### OBJECTIVE
Return, word for word, the part of the entries below that opens with the line containing "Sort by the HTTP banner column header" and runs through the end of the entries, both ends included. Leave the pictures out.

<<<<

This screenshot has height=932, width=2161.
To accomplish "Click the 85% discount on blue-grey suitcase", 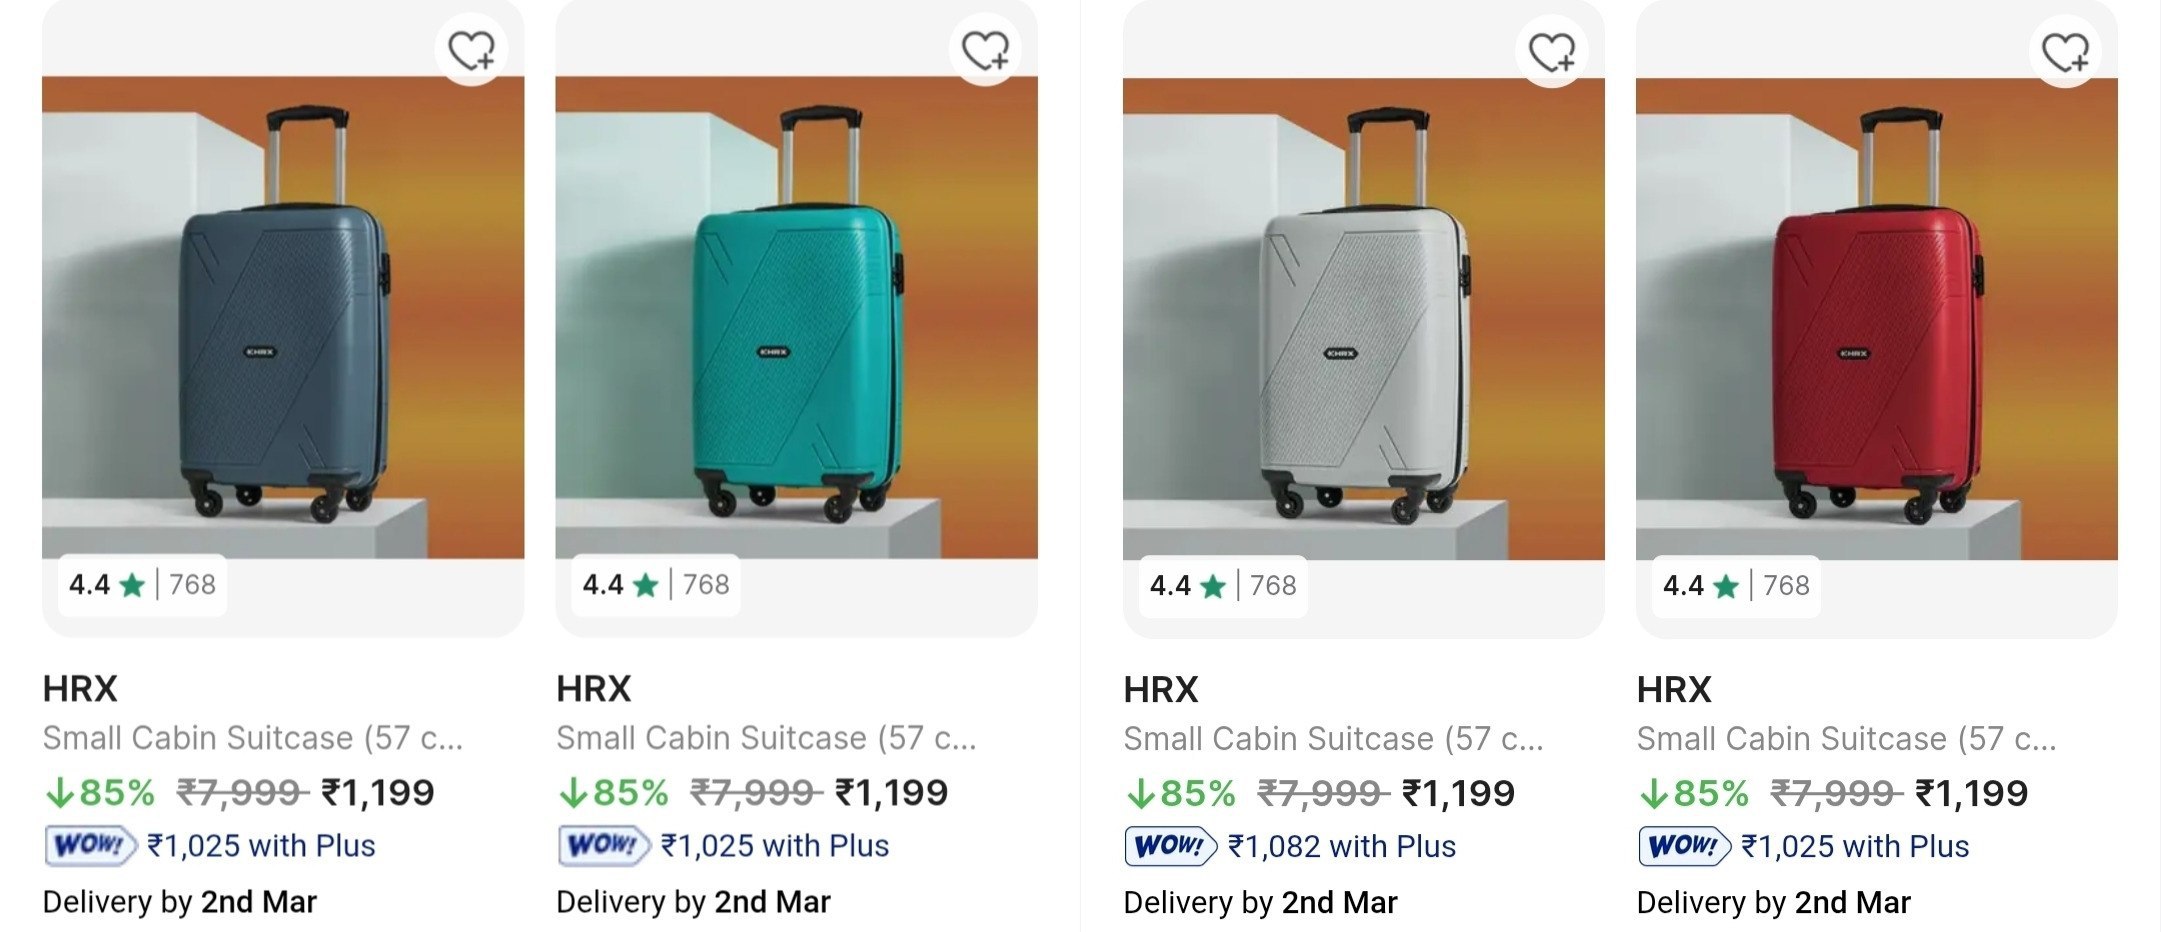I will pyautogui.click(x=101, y=793).
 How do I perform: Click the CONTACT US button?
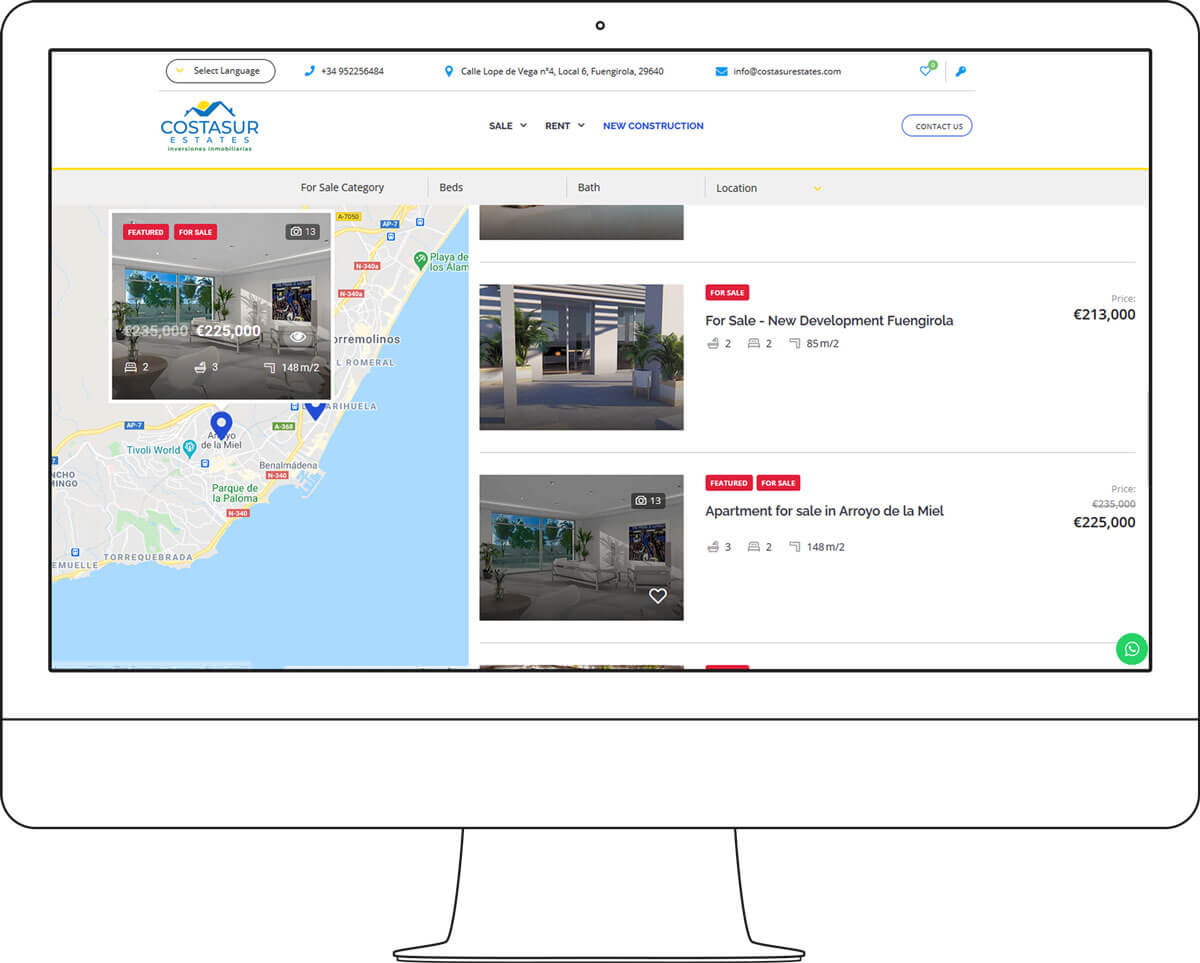(937, 126)
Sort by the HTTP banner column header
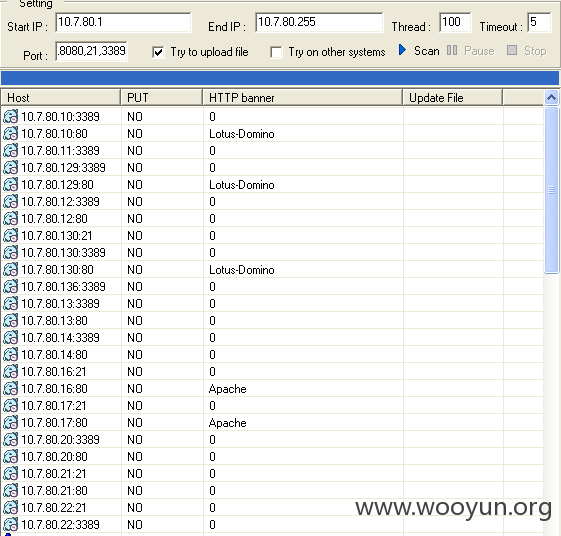This screenshot has height=536, width=561. click(302, 98)
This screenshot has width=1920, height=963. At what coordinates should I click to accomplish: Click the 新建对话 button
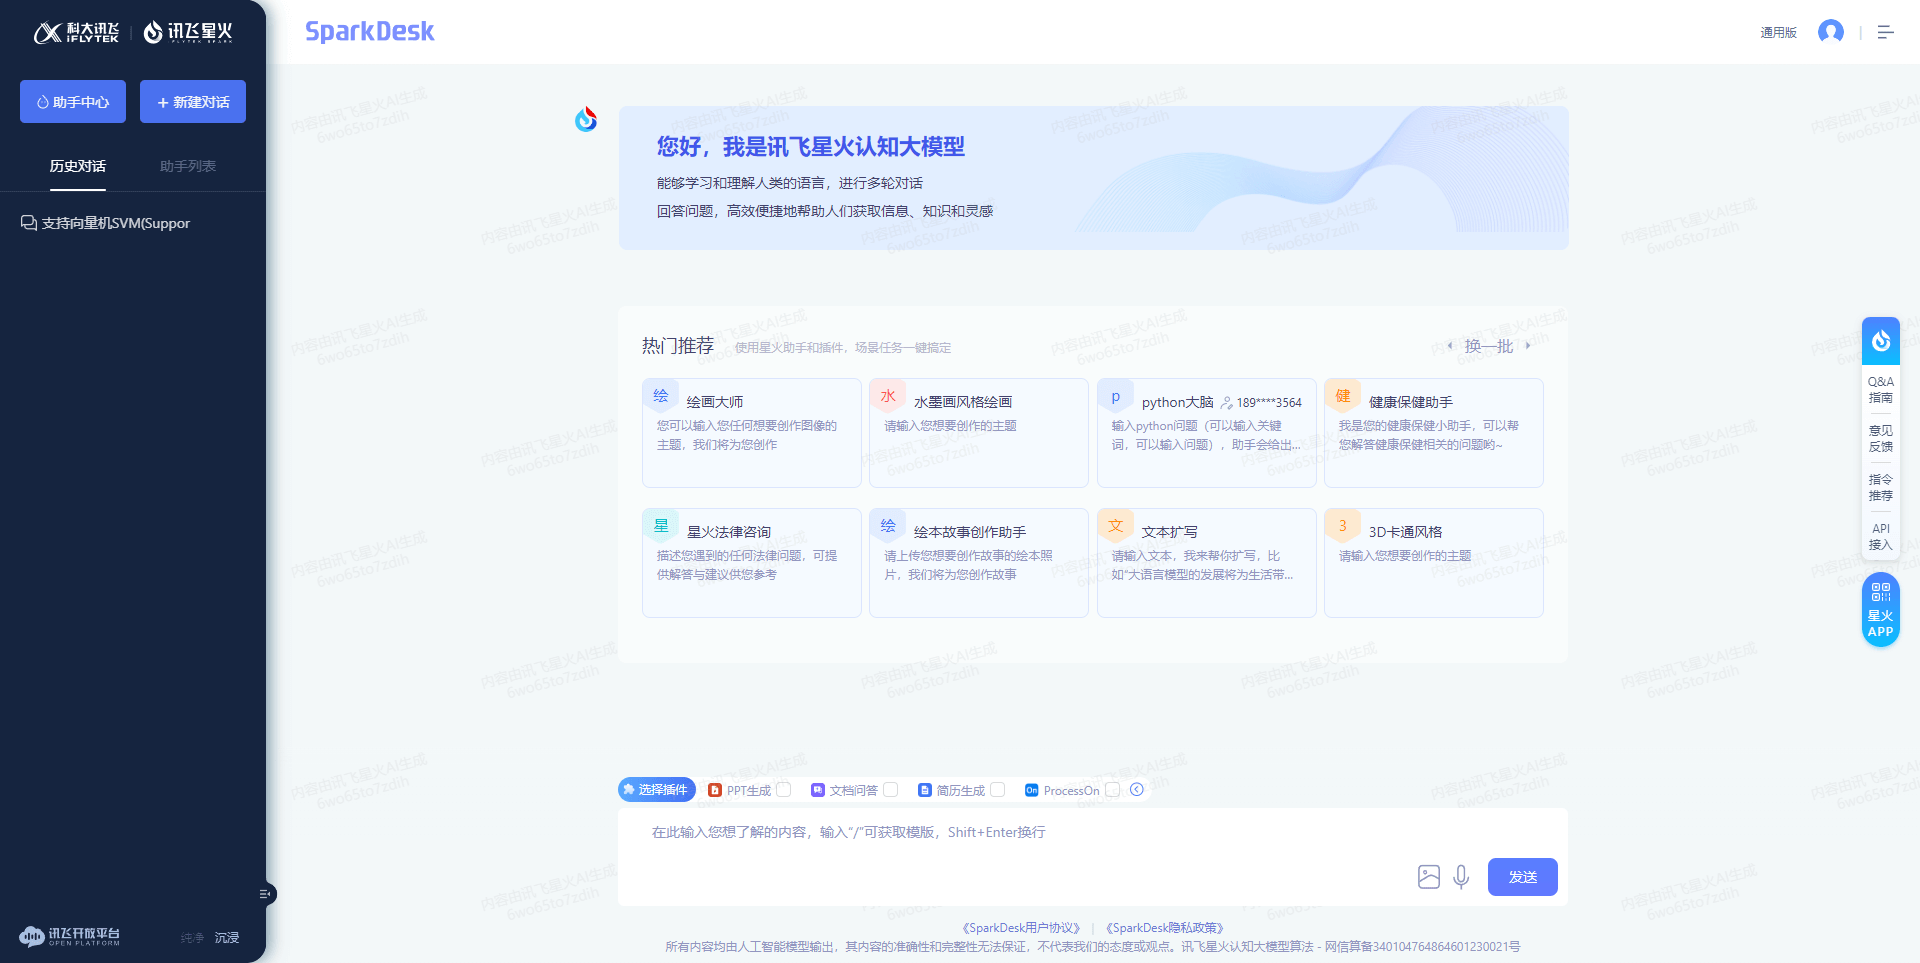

>>>>

### EXERCISE SOLUTION
Sort by the HTTP banner column header
This screenshot has height=536, width=561. click(302, 98)
This screenshot has width=1920, height=963. At what coordinates should I click to accomplish: Click the 新建对话 button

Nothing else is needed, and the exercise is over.